1. Clone the quantum_HEOM repository in your computer's terminal (or equivalent) application:
   git clone https://github.com/jwa7/quantum_HEOM.git

2. Enter the top directory of the quantum_HEOM package:
   cd quantum_HEOM

3. Create a virtual environment from the specification yaml file. This environment will contain all external package dependencies (i.e. numpy, scipy, QuTiP, matplotlib, etc.) relied upon by quantum_HEOM:
   conda env create -f environment.yml

4. Enter the virtual environment:
   conda activate qheom

5. Install the environment as a ipython kernel. This allows jupyter notebooks to be executed from within the virtual environment:
   ipython kernel install --user --name=qheom

6. Run all unit tests. All of these should pass if the package is working as it should. If something if wrong, please raise an issue here.
   chmod +x run_tests.sh && ./run_tests.sh

Units

Ensure that the parameters and settings used to set up your quantum system are consistent with quantum_HEOM's unit system. The names for the QuantumSystem's numerical class attributes that you are able to set are given in codeblock below, with the corresponding units in brackets.

• sites (dimensionless)
• init_site_pop (dimensionless)
• time_interval (fs)
• timesteps (dimensionless)
• temperature (K)
• alpha_beta (rad ps^-1)
• epsi_delta (rad ps^-1)
• deph_rate (rad ps^-1)
• cutoff_freq (rad ps^-1)
• reorg_energy (rad ps^-1)
• matsubara_terms (dimensionless)
• matsubara_coeffs (dimensionless)
• matsubara_freqs (rad ps^-1)
• bath_cutoff (dimensionless)

Functionality

Tutorial

After following the installation instructions above and becoming familiar with the unit system, run the following commands to access the interactive tutorial:

1. cd quantum_HEOM/quantum_heom
2. jupyter notebook tutorial_define_system_plot_evolution.ipynb &

Alternatively a non-interactive version of the tutorial can be viewed here.

Current Features

The models used to describe open quantum system dynamics currently implemented in quantum_HEOM are:

• Local dephasing lindblad
• Global thermalising lindblad
• Local thermalising lindblad
• HEOM (currently only for 2-site systems) from QuTiP's HEOM Solver

See the references section below publications that feature each of the these models.

Important Points

There are some restrictions on some of the settings used in relation to their compatability with others:

• QuTiP's HEOM Solver currently (as of March 2020) only allows for 2-site systems described by a spin-boson Hamiltonian and a Debye (otherwise known as a Drude-Lorentz or overdamped Brownian) spectral density to be solved for.
• The spin-boson Hamiltonian is only applicable to 2-site systems.
• The FMO Hamiltonian is only applicable to 7-site systems.
• All Lindblad models are applicable to any N-site system (using the nearest neighbour model Hamiltonian or self-defined Hamiltonian)
• All Lindblad models can be used in conjunction with either the Debye or Ohmic spectral densities.

References

Lindblad models:

• Local dephasing and global thermalising: S. B. Worster, C. Stross, F. M. W. C. Vaughan, N. Linden and F. R. Manby, Journal of Physical Chemistry Letters, 2019, 10, 7383–7390

• Global thermalising: M. Ostilli and C. Presilla, Physical Review A, 2017, 95, 1–9 (global thermalising)
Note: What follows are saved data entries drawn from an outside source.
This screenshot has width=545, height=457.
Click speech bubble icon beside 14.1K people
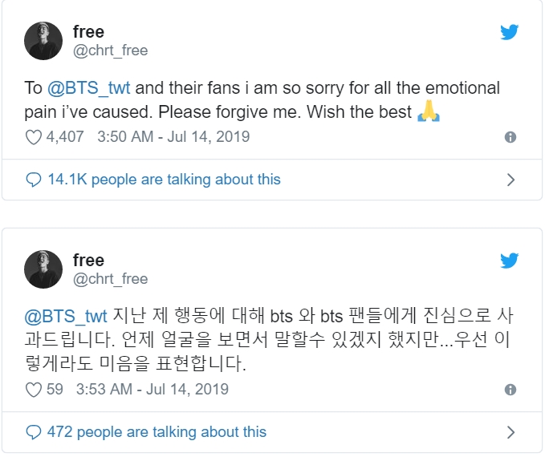tap(34, 180)
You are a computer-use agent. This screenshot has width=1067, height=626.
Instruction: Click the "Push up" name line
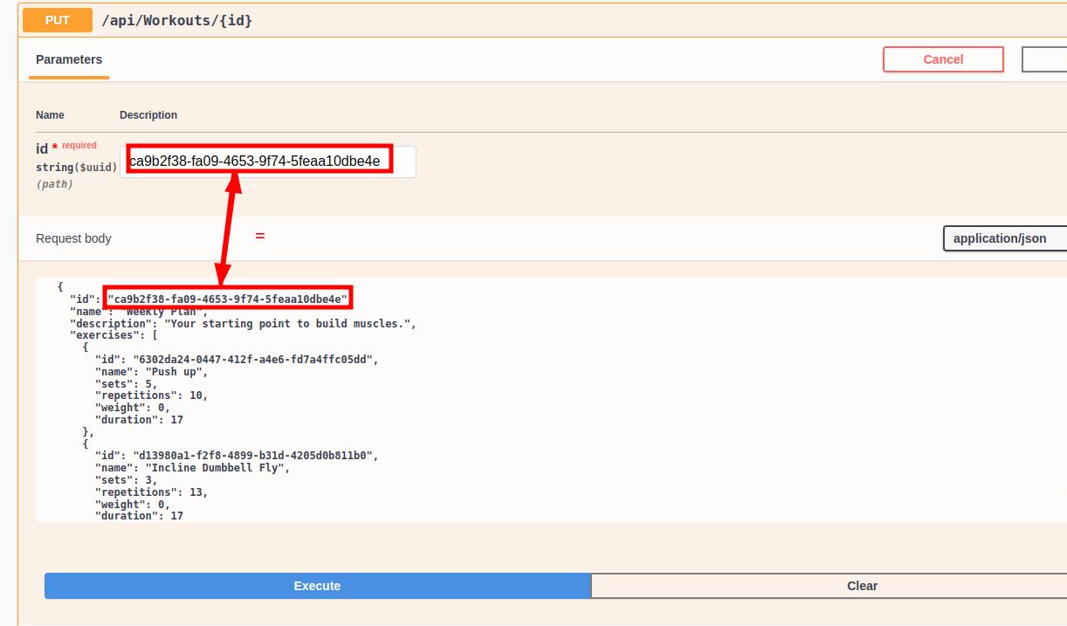click(x=151, y=372)
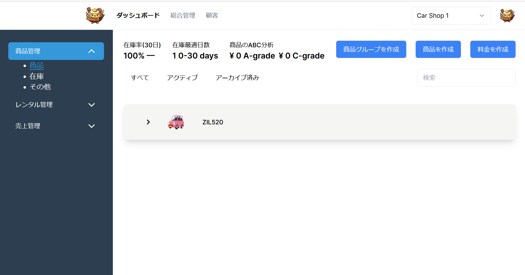525x275 pixels.
Task: Open the Car Shop 1 store dropdown
Action: coord(451,16)
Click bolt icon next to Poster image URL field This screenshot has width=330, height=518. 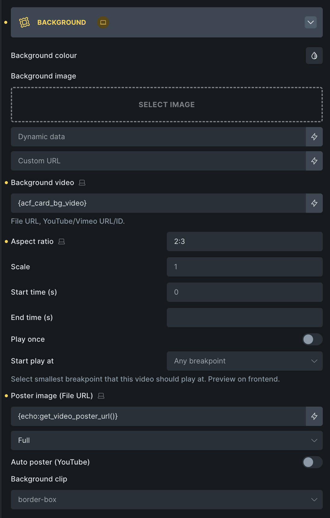coord(314,416)
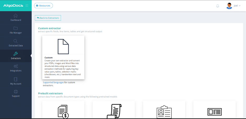Open the Dashboard home icon
Screen dimensions: 246x119
click(16, 16)
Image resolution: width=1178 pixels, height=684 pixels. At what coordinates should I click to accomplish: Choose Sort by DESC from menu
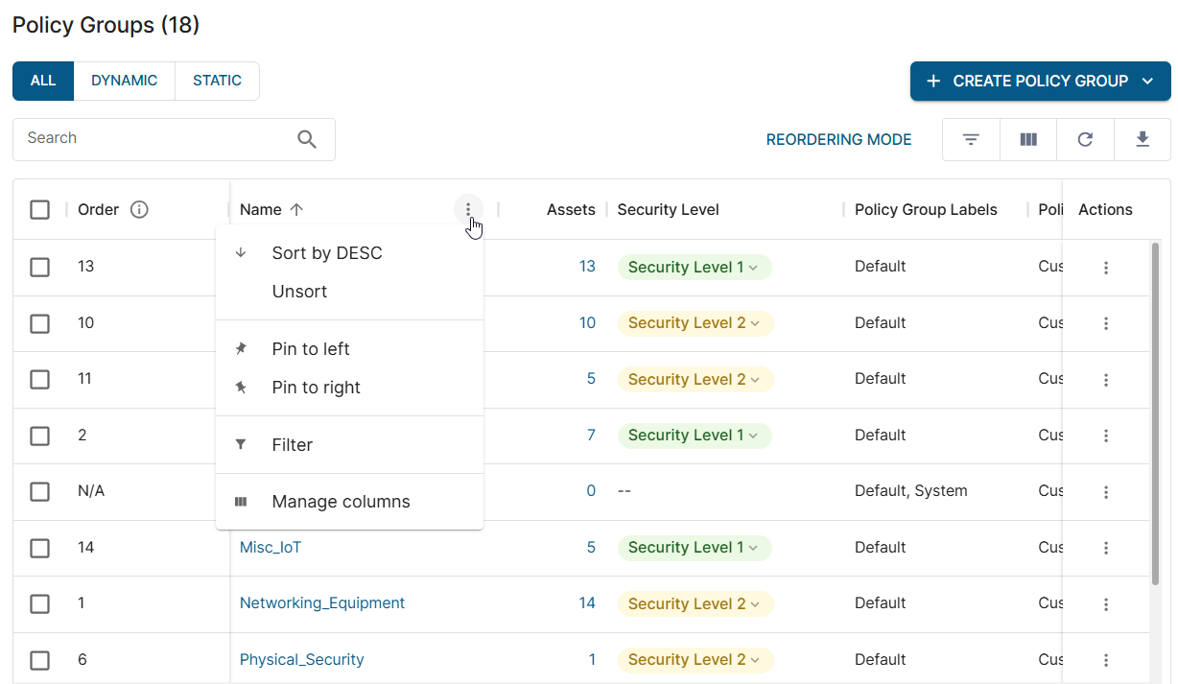[x=327, y=253]
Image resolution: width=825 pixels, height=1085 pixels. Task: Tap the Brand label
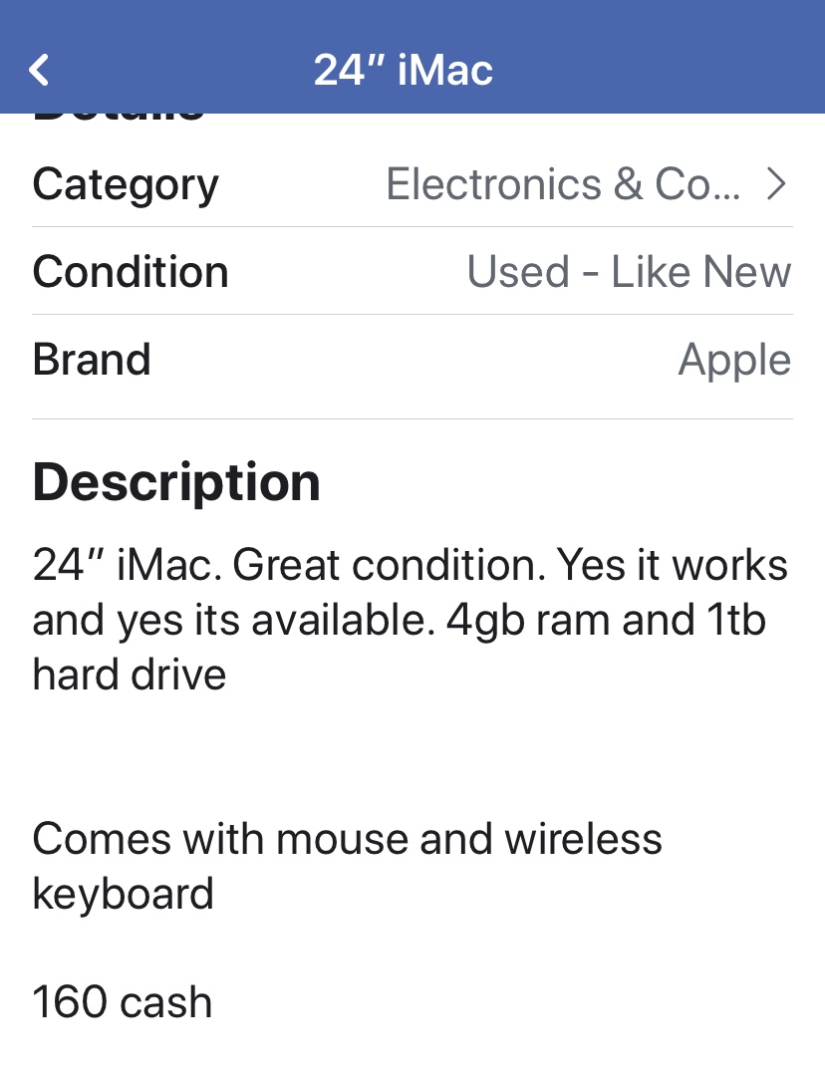92,360
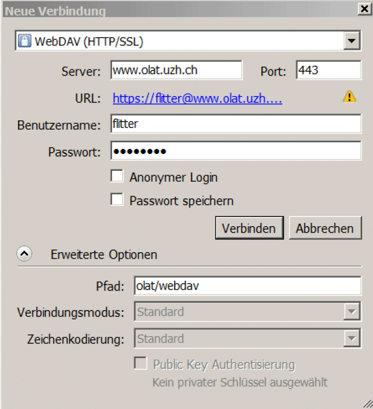This screenshot has height=409, width=373.
Task: Click the Verbinden button
Action: click(249, 228)
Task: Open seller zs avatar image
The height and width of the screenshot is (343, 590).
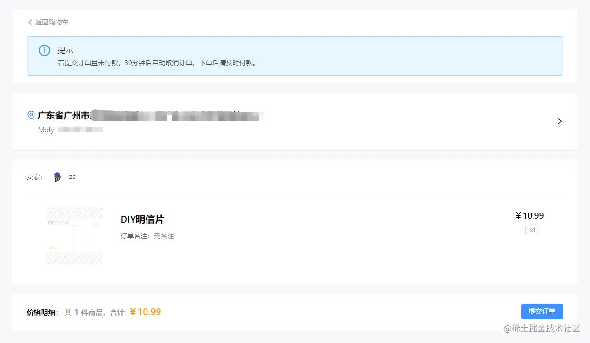Action: pos(57,177)
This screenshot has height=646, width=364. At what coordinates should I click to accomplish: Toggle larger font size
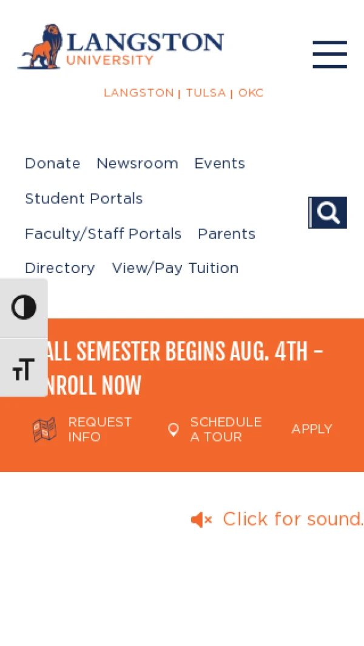tap(24, 368)
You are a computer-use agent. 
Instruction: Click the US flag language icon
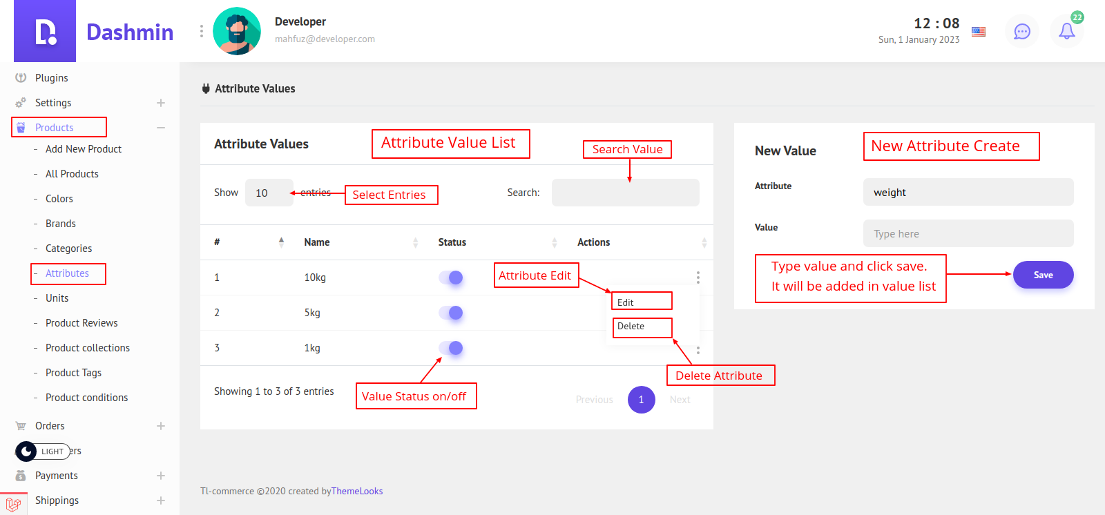(x=979, y=32)
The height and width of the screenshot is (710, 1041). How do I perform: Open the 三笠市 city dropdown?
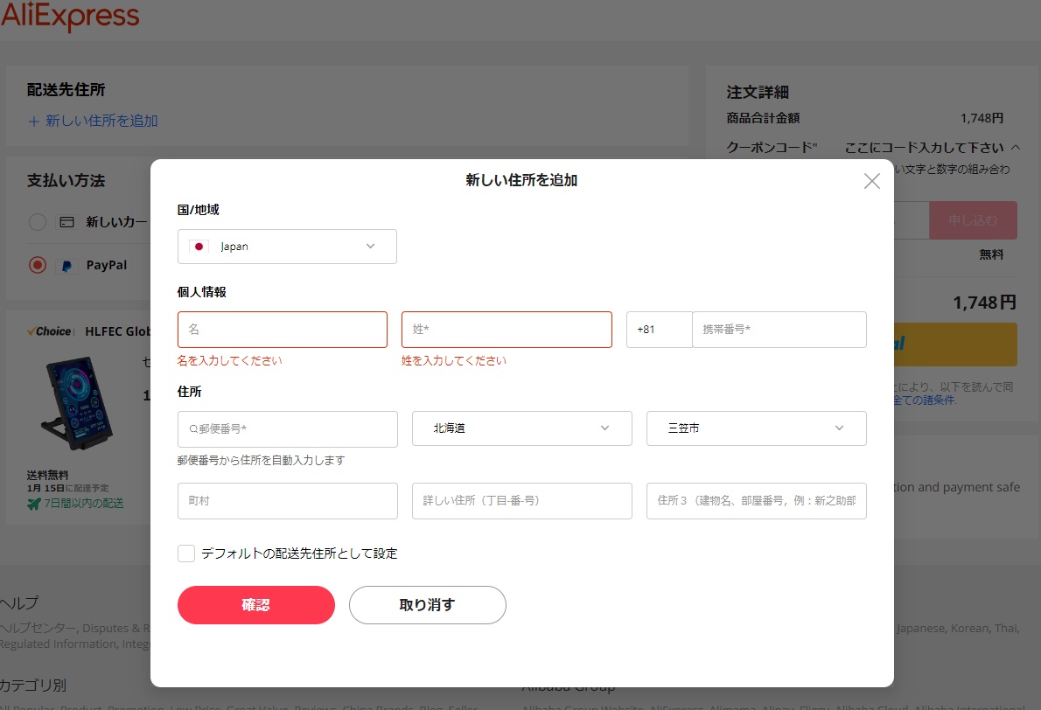[x=756, y=428]
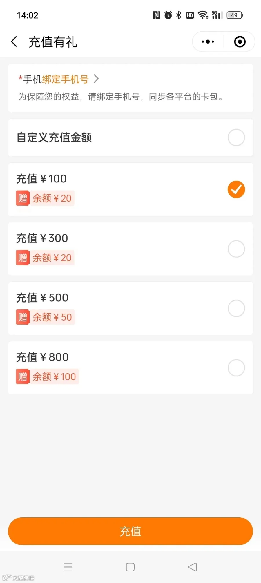Select the 充值¥500 radio option
261x583 pixels.
point(236,308)
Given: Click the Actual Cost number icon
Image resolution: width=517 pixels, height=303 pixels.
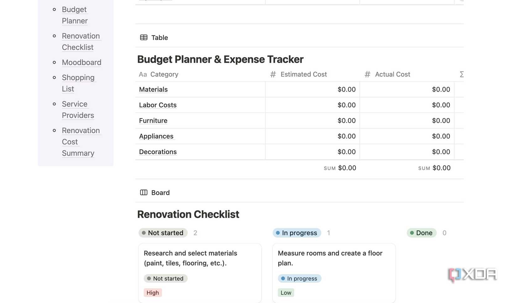Looking at the screenshot, I should 368,74.
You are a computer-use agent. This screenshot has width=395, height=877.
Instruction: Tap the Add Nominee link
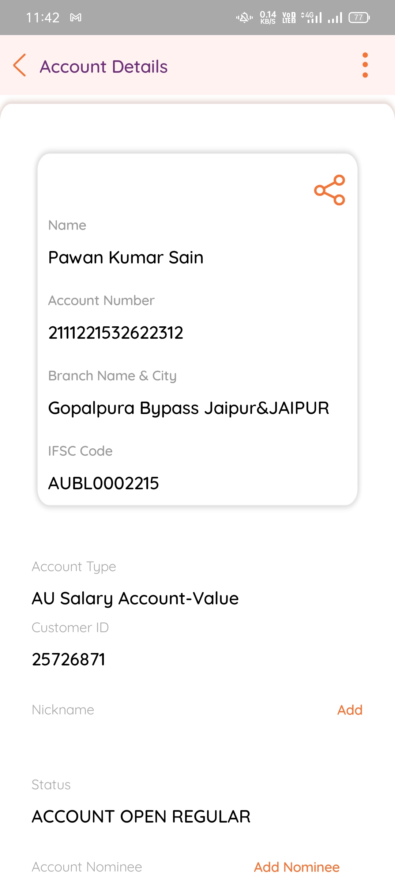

• Local thermalising: M. Mohseni, P. Rebentrost, S. Lloyd and A. Aspuru-Guzik, The Journal of Chemical Physics, 2008, 129, 174106

HEOM:

• Original HEOM paper: Y. Tanimura and R. Kubo, Journal of the Physical Society of Japan, 1989, 58, 101–114
• QuTiP software with built-in HEOM solver: J. Johansson, P. Nation and F. Nori, Computer Physics Communications, 2013, 184,1234–1240

Troubleshooting

ModuleNotFoundError

Example: ModuleNotFoundError: No module named 'quantum_heom'

Whether working in an ipython kernel or a jupyter notebook, ensure you are working from a directory within the quantum_HEOM top directory, and run the following codeblock:

import os
import sys
ROOT_DIR = os.getcwd()[:os.getcwd().rfind('quantum_HEOM')]
if ROOT_DIR not in sys.path: 
	sys.path.append(ROOT_DIR + 'quantum_HEOM')

The quantum_HEOM module should now be in your path. Import modules using this as the top directory. For example, to import the QuantumSystem class from the quantum_HEOM/quantum_heom/quantum_system module, run the import with the following syntax:

from quantum_heom.quantum_system import QuantumSystem

or to import the figures module:

from quantum_heom import figures as figs